Using decision trees for real-time localization of eye pupils

https://tehnokv.com/posts/puploc-with-trees/

It's actually quite fascinating. I'm too paranoid to enable webcam for any random site, so will be trying it out locally.

For face detection and determining the locations of the eyes, the demo uses picojs, described in another post:

pico.js: a face-detection library in 200 lines of JavaScript

https://tehnokv.com/posts/picojs-intro/



I'm all for being paranoid but what exactly is the threat model here? Someone is going to have a few seconds of video of you?


Spearfishing family members using a pic and/or some audio of you to generate a fake "help me" video? (I mean, that probably won't happen, just trying to think of something an attacker could do with it.)


Imagine being paranoid to the point of actually entertaining a hypothetical like that, so much that it affects your browsing habits.


There is actually already a pretty prevalent (lower tech) version of this scam. Grandparents are called by a con artist who attempts to pretend to be a (previously unidentified) grandchild in distress in a foreign country. [1] My grandmother lost a few thousand dollars to it because she thought they were me.

1 - https://www.ag.state.mn.us/Consumer/Publications/GrandParent...


You're using "paranoid" as if it is a bad thing.


In the age of Deep Fakes, I don't think its paranoia at all. Also, having secure browsing habits is healthy for when someone is trying to harm you.


I’m much more concerned that they might be collecting data and video that is not well secured, and then someone else could come along and use that data for nefarious purposes.

The collector if the data doesn’t need to be nefarious, they only need to be sufficiently careless.


Anything like paranoia would be a (clinical) issue only so long as it cripples your life - say if you refuse to browse the Internet at all despite this having detrimental effect on your well-being/lifestyle etc.
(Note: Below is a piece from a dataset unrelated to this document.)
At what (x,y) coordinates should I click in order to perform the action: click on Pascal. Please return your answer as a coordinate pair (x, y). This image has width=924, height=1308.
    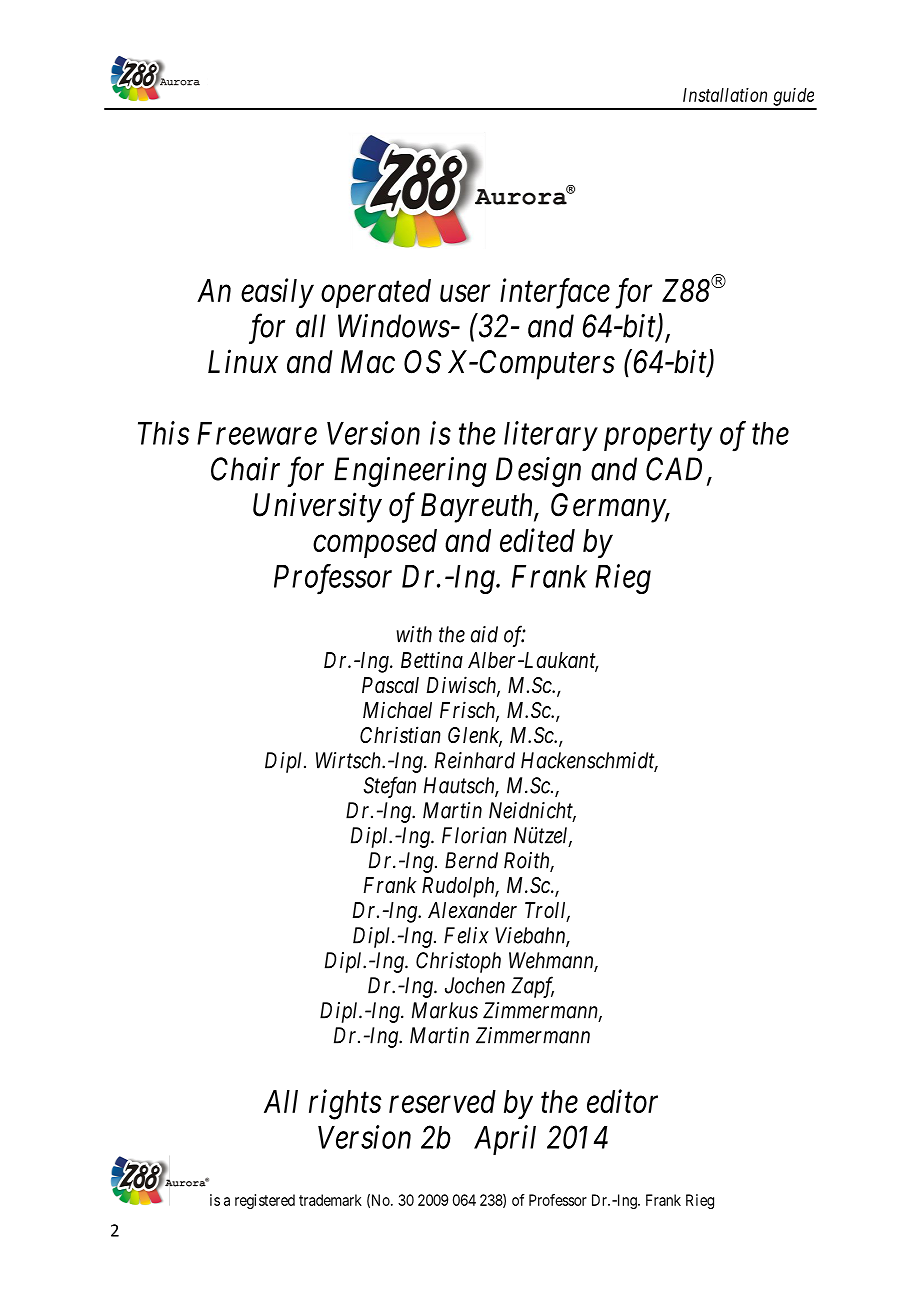
    Looking at the image, I should click on (390, 685).
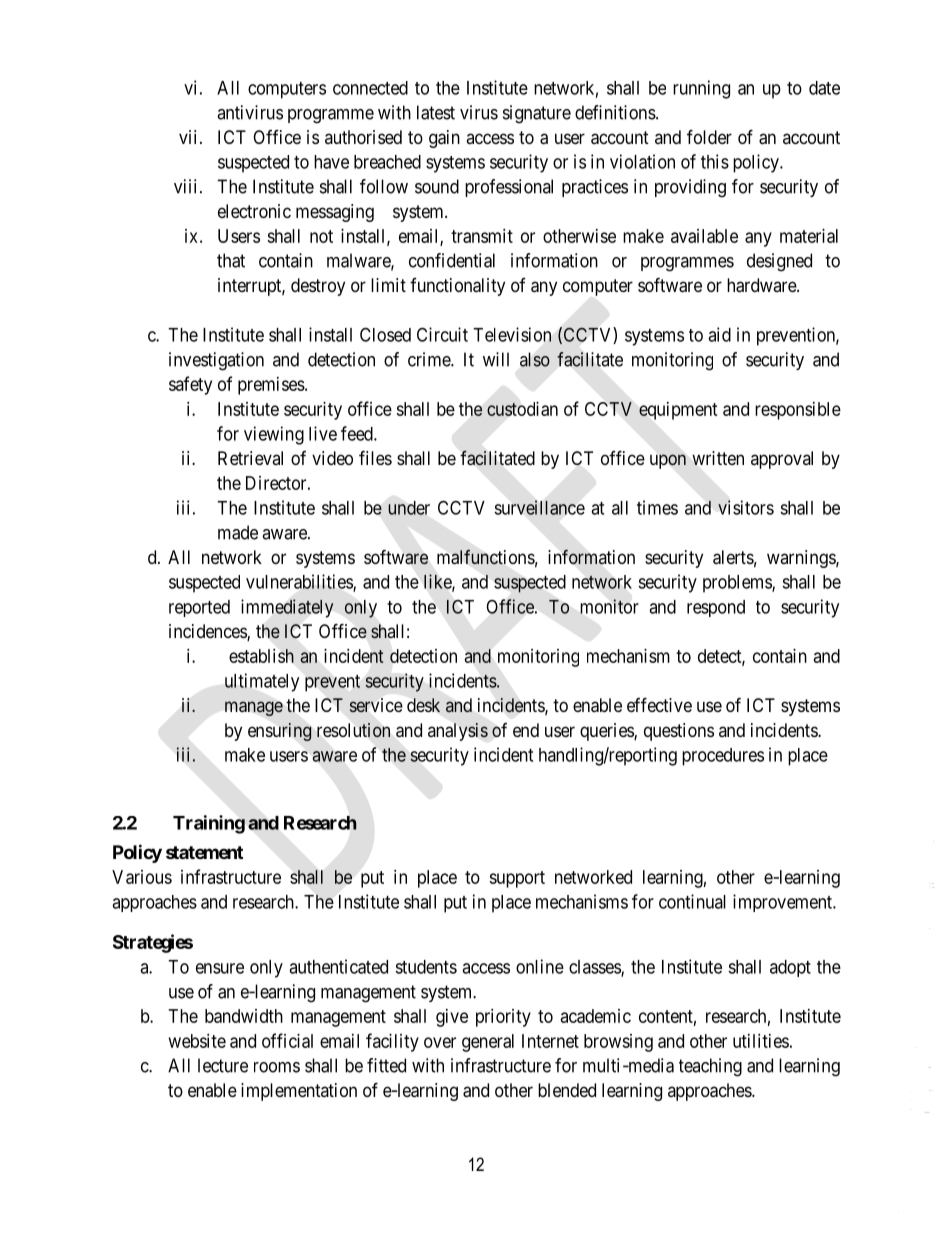 This screenshot has height=1233, width=952. Describe the element at coordinates (496, 359) in the screenshot. I see `will` at that location.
Being cautious with your browsing habits is magnitudes away.


You could always load the page and then turn off your wifi before enabling the webcam, since it's allegedly happening client side.


Yeah, you got a point there, I can't think of a good reason why turning on the webcam on a random site would be a privacy/security risk for a random visitor.

I suppose I used the word "paranoid" to imply that it was not entirely logical/reasonable to think so.

Thinking of it, I acquired this attitude of being overly careful since Facebook, face recognition, machine learning, pervasive privacy invasions became the norm on the web. Who knows, maybe there's a way to combine random webcam snippets with other tracking technology to gather even more data about me.